On August 24, the Shanghai Composite Index sharply fell by about 8.5% causing aftershocks in markets across the world and triggering fears of another global meltdown.
The reason for this is that for the past two decades, China has been contributing heavily to the global economy, and a slowdown in China would put the brakes on the world’s pace.While India is relatively less affected, the devaluation of the yuan by about 1.9% on August 11 made Indian exports more expensive compared to China. This put pressure on our rupee, which was further affected by the tremors felt by other Asian currencies.
The trade deficit with China – we import close to $60 billion and export only $12 billion – will deepen with a depreciated yuan.
The Chinese impact continued into the current week and the pushback of the US Fed’s rate hike reinforced fears that the condition of the world economy is not rosy.

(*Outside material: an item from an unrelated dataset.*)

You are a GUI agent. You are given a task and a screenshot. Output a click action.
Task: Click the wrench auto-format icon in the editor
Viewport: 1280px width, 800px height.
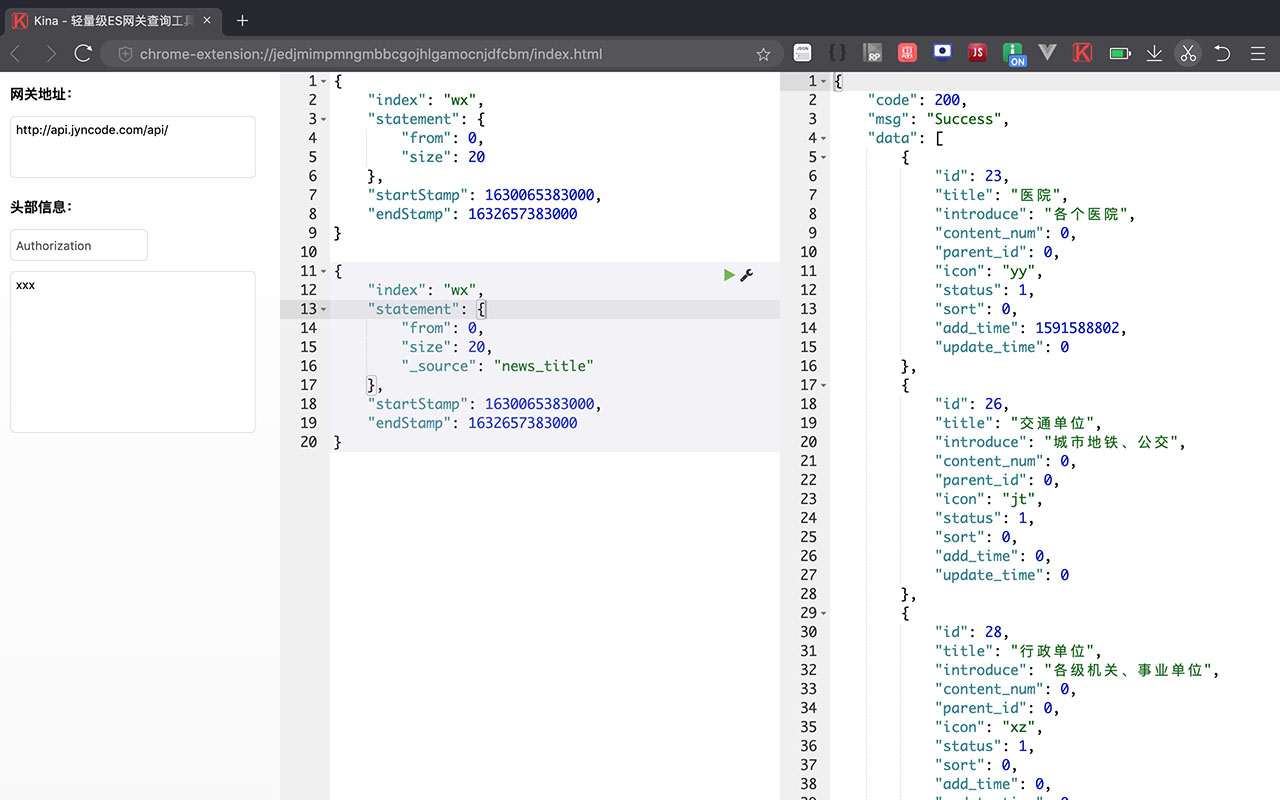(x=746, y=275)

That nervousness is being seen in the frequent fall in markets and the rise in volatility.
The International Monetary Fund (IMF) on Wednesday reported that China's slowdown, volatile financial markets and tumbling raw-materials prices have increased risks to economic growth around the world.
China's slowing economy and worries about global growth prompted investors to reduce bets on the yen and the euro, both of which have been popular for funding trades involving the sale of low-yielding currencies to buy higher-yielding, but riskier, assets.